Отрывок:
• • •
А посвятили свою работу наши составители комментария памяти старшего брата писателя — Бориса Иосифовича Коваля (05.07.1930 — 04.06.2016), которого не стало в те дни, когда они, судя по всему, завершали свой труд. В «Предуведомлении к комментарию» есть даже историческая теперь фотография, где на кухне напротив брата Ю. К. сидит Олег Лекманов, а между ними — коробочка шоколадных конфет…
Ну а сам Борис Коваль — это, конечно же, — Крендель, тот самый, из «Пяти похищенных монахов», ищущий своих украденных голубей[6]. Старший брат немногословного Юрки, у которого на все случаи жизни припасено коронное присловье «ЕЩЕ БЫ».
С ностальгическим изумлением разглядывал я иные фотографии, размещенные справа от тех или иных комментариев, — будь то самодельный нож с пластмассовой наборной ручкой или какая ушедшая в прошлое техническая деталь бытового прибора.
«…Что-то захрустело в телевизоре… из него, как из посылки, высыпались какие-то стеклянные орехи. Современным читателям, видимо, уже следует объяснить, что имеются в виду радиолампы — электронная „начинка” тогдашних телевизоров».
И рядом — фотки.
Один раз, помню, меня даже охватил страх: ох, память слабеет. А ведь были же в Москве, были заведения под названием «Бутербродная»! Как я мог забыть…
А один раз — и того пуще.
«...трубу, на которой написано было — „1959”, чтоб в будущем люди не мучились, размышляя, в какую эпоху возведено это сооружение. Традиция, над которой потешается здесь К., — „встраивать” в кладку ничем не примечательных краснокирпичных труб всевозможные надписи (в первую очередь — дату постройки) кирпичами другого цвета — возникла в России еще в самом начале XX в. В Костер-7 (первая, журнальная публикация — П. К.) еще более иронично: „...в какую эпоху было возведено это достойное сооружение”».
Рядом — фото подобной трубы, с плохо видимой датой. И под снимком написано: «Москва. Труба котельной между Измайловским шоссе и Щербаковской улицей. Фотограф А. Самойлик».
И тут я подумал: а не под этой ли самой трубой мы с корешами-одноклассниками по нашей школе-восьмилетке под номером 454 (ныне не существующей), братьями Андрюхой Циплаковым и Геркой Микалиным, — решали некоторые вопросы современного нам бытия в году так 1974-м? Жили-то мы аккурат на Щербаковке, рядом с тем самым Измайловским шоссе, и трубу я эту отлично помню. А потом метрошные пятаки ходили подкладывать на рельсы — на Электрозаводскую… О, Боже!
Что же до чистого просветительства, то вот и узнал наконец, откуда пошло выражение «деньги не пахнут». Оказывается, виноваты император Веспасиан и его сын, будущий император Тит. Налог на общественные уборные. Очень мило, что комментарий начинается словами «как известно». Нет, не помнил я.
Зато одеколон «Шипр» еще помню. И опасную бритву тоже.
• • •
Фрагмент материала:

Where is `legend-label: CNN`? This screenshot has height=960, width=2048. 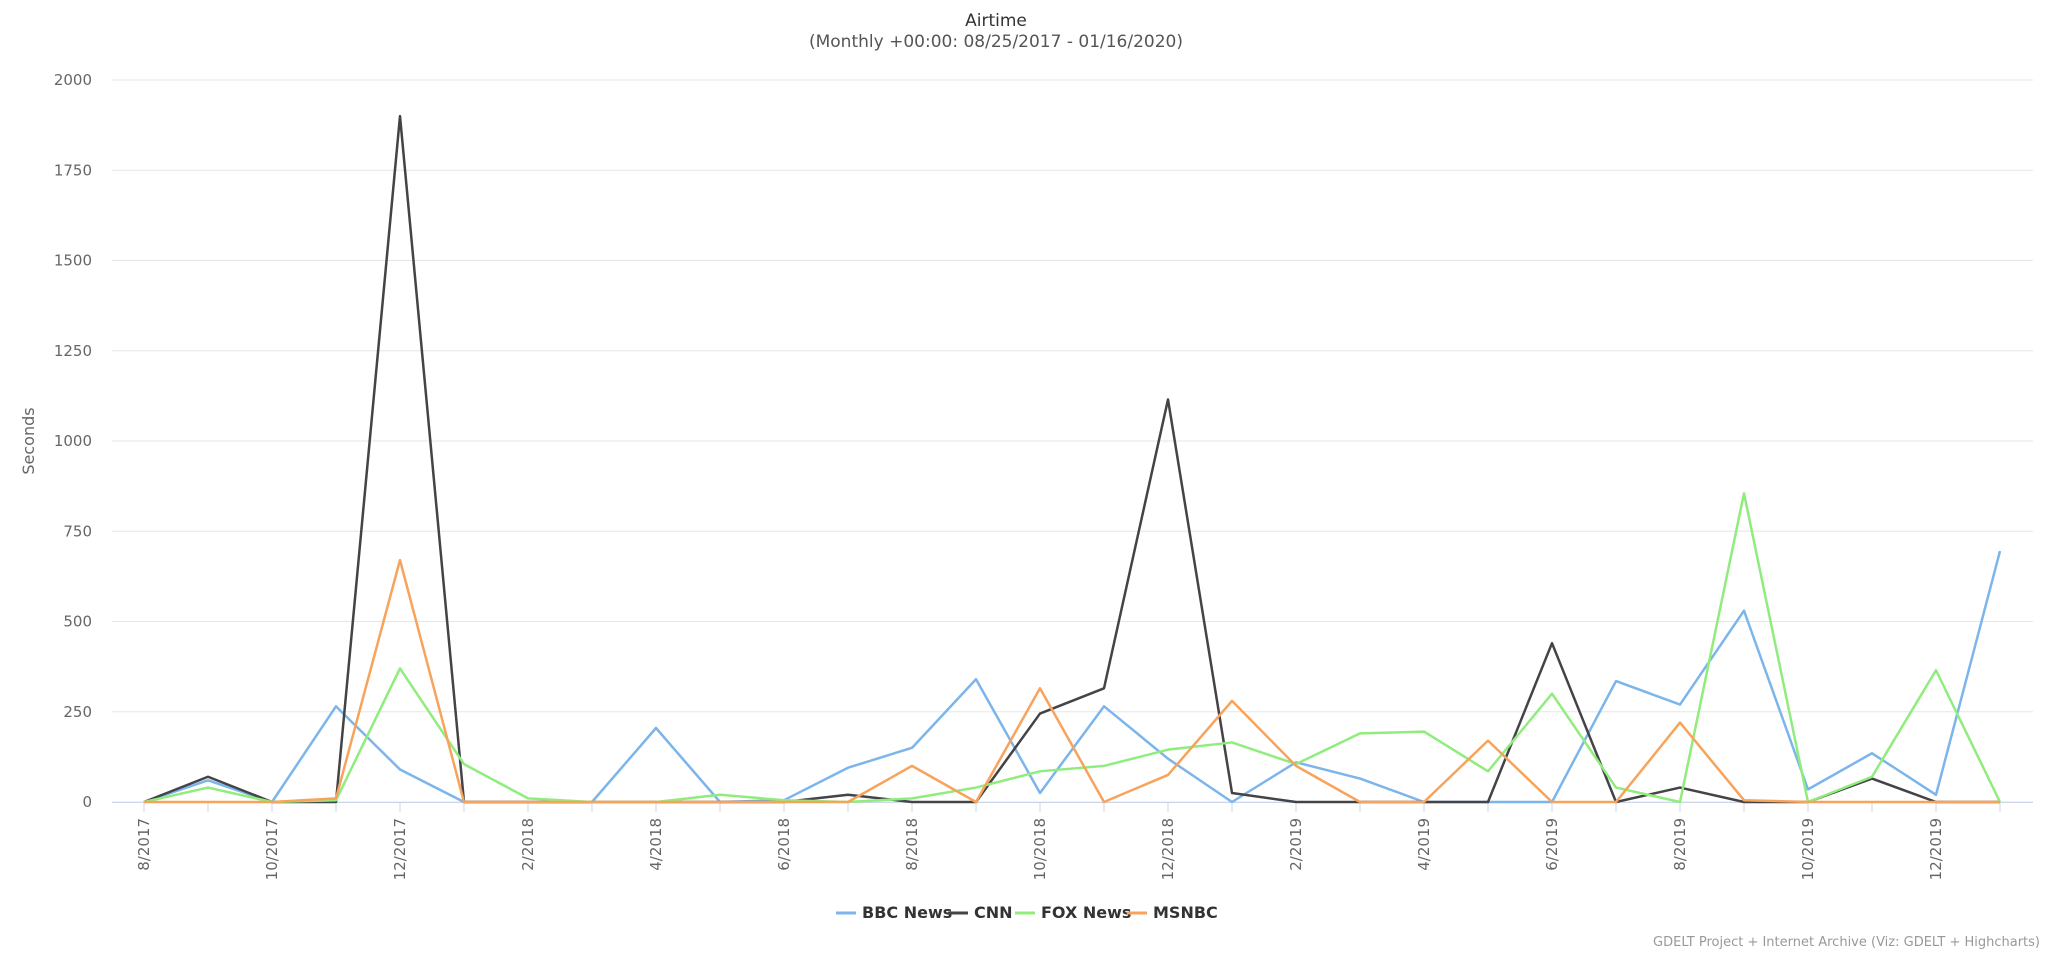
• • •
О задании:
Ответьте по отрывку выше на три вопроса, пронумеровав ответы так же:
1. Чьей памяти составители посвятили свой комментарий?
2. Что, согласно комментарию, означают «стеклянные орехи», высыпавшиеся из телевизора?
3. Кого отрывок называет виновниками выражения «деньги не пахнут»?

Выполненное задание:
1. Памяти старшего брата писателя, Бориса Иосифовича Коваля (05.07.1930 — 04.06.2016).
2. Радиолампы, электронную «начинку» тогдашних телевизоров.
3. Императора Веспасиана и его сына, будущего императора Тита.